At a board meeting yesterday, the participants approved the recommendations on tea made my the parliamentary standing committee in its report on the plantation sector, but there were dissenting voices on the special purpose tea fund (SPTF) scheme that governed the replanting and rejuvenation of bushes. Industry stakeholders stressed the need to strengthen the SPTF scheme with a focus on ground realities.
“We held a meeting to discuss the recommendations and they have all been accepted. It (the report) had stated that the Board should concentrate on quality and should make efforts so that tea is declared a national drink,” Tea Board chairman M. G. V. K. Bhanu said.
However, the industry said the target of replanting and uprooting of the total garden area at an annual rate of 2.5 per cent under SPTF was difficult to meet.
The scheme extends financial support to estates to undertake replanting and rejuvenating of bushes over half a century old.
“For the SPTF to be effective, it has to be not coercive but supportive in nature. This intervention is needed for the industry's good. But a 2.5 per cent rate on an annual basis is difficult to achieve. Uprooting involves crop loss and new bushes require 4-5 years to bloom. We recommend a five-year period for uprooting instead of an annual basis. Some gardens lack buffer crop and cash flow could then be a problem,” an industry spokesperson said.
According to him, there was a need for flexibility and common decision-making. “There can be bad years when gardens do not make capital expenditure and there is crop loss. Uprooting bushes then will not be feasible. These will have to be carefully calibrated in an eagerness to promote production. Sufficient flexibility should be allowed.”
India has a 16 per cent share in the total 3.6 million hectares under tea cultivation globally. About 38 per cent of the domestic bushes are between 50 and 100 years old, resulting in declining productivity and quality compared with countries such as Kenya and Sri Lanka.
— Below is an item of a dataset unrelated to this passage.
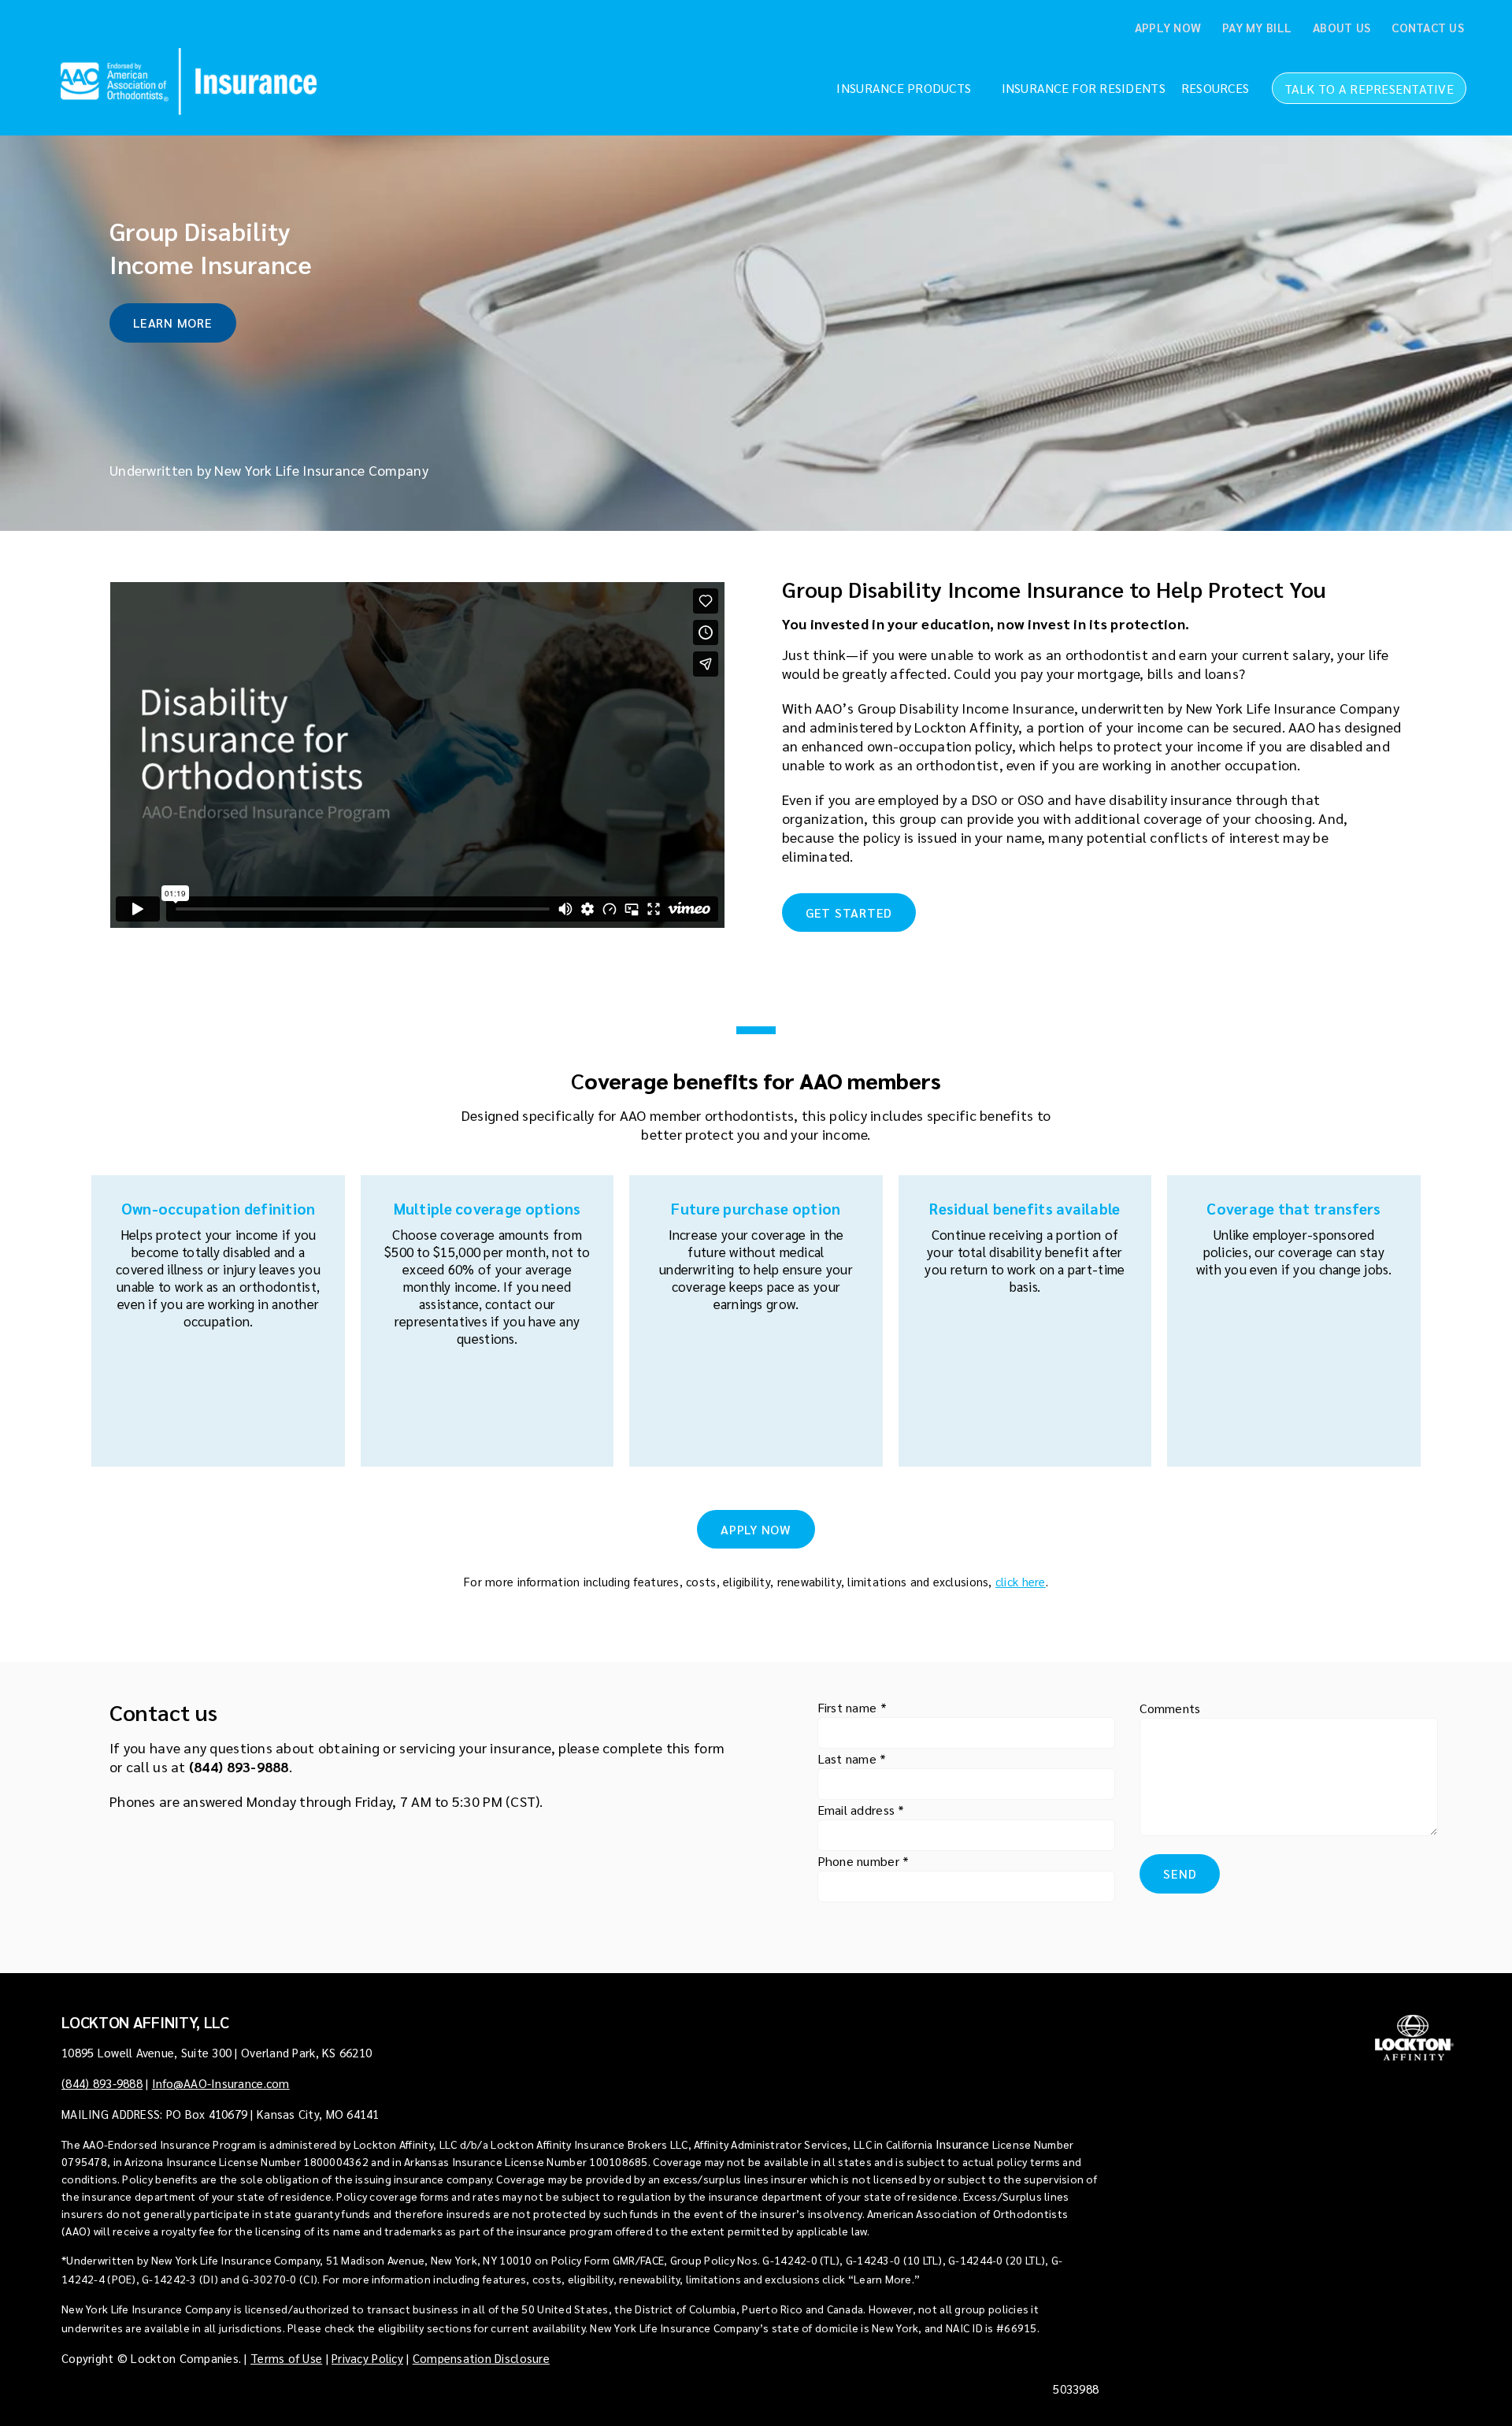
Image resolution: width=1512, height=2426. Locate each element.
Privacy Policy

India has still not been able to cross the 1,000-million-kg production mark.
The Tea Board had said Rs 350 crore under SPTF would be pumped in to fund replanting in the Twelfth Five-Year Plan (2012-17).
SPTF aims to cover 2.12 lakh hectares of old tea area over a 15-year period, beginning 2007.
The parliamentary committee has criticised the Tea Board for failing to check unscrupulous exporters importing cheap tea and re-exporting under a false certificate.
The panel said, “The committee is gravely concerned over the unpreparedness of the department (the ministry and Tea Board) to deal with unscrupulous exporters importing cheap tea and re-exporting it without any significant value addition under the false certificate as Tea of Indian Origin”.
“The apathy of the department towards such practices has seriously undermined the image as well as the value of Indian tea in the export market,” the committee added.